___ DATA FOR THIS EXERCISE

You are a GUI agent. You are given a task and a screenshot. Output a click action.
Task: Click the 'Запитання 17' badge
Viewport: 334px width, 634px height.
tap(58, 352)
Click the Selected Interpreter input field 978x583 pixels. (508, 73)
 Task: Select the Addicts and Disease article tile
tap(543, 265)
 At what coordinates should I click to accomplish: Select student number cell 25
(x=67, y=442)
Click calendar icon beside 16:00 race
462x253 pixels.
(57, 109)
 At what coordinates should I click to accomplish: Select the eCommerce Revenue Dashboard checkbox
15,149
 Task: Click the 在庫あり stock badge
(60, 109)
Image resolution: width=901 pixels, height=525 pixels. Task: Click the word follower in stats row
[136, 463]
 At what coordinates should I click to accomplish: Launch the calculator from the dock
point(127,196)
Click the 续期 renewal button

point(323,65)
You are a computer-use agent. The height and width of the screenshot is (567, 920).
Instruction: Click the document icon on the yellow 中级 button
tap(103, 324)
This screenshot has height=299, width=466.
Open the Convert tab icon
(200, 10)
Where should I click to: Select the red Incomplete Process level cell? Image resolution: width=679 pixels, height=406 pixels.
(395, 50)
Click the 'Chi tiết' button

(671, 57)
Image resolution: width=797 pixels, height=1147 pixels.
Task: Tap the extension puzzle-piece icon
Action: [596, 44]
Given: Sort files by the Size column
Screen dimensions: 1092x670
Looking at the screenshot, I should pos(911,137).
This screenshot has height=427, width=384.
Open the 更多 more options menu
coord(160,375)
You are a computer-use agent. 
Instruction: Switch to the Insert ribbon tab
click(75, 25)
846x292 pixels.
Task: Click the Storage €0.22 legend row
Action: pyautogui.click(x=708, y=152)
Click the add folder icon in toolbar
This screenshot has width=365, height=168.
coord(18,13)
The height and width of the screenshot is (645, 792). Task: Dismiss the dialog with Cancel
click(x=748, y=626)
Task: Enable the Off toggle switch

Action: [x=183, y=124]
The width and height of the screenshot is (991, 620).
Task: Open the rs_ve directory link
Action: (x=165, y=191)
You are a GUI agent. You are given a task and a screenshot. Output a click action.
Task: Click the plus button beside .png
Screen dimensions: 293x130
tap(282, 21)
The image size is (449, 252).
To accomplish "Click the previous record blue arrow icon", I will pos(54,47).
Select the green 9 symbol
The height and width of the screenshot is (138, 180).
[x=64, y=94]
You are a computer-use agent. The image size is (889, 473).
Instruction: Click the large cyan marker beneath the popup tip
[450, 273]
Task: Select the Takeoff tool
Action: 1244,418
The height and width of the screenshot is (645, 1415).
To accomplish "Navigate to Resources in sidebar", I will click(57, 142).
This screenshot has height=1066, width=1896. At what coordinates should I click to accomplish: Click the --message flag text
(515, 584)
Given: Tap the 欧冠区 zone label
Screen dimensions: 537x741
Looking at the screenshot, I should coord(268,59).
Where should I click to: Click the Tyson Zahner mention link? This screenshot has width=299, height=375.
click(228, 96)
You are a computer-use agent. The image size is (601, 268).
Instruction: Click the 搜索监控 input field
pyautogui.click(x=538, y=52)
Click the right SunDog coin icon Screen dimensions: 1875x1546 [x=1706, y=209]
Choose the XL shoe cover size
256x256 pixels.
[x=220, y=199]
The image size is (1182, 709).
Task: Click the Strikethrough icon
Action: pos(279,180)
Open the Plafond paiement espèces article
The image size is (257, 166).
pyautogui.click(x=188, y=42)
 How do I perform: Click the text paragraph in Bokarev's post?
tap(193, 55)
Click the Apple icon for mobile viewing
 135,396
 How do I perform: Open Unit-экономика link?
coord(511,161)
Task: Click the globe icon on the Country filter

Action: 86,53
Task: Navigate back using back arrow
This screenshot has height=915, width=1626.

______

■ **WHAT THIS TASK INVOLVES**: Say how many lines in the records above hold "arrow", and give no other text.

■ **ANSWER BOX**: 2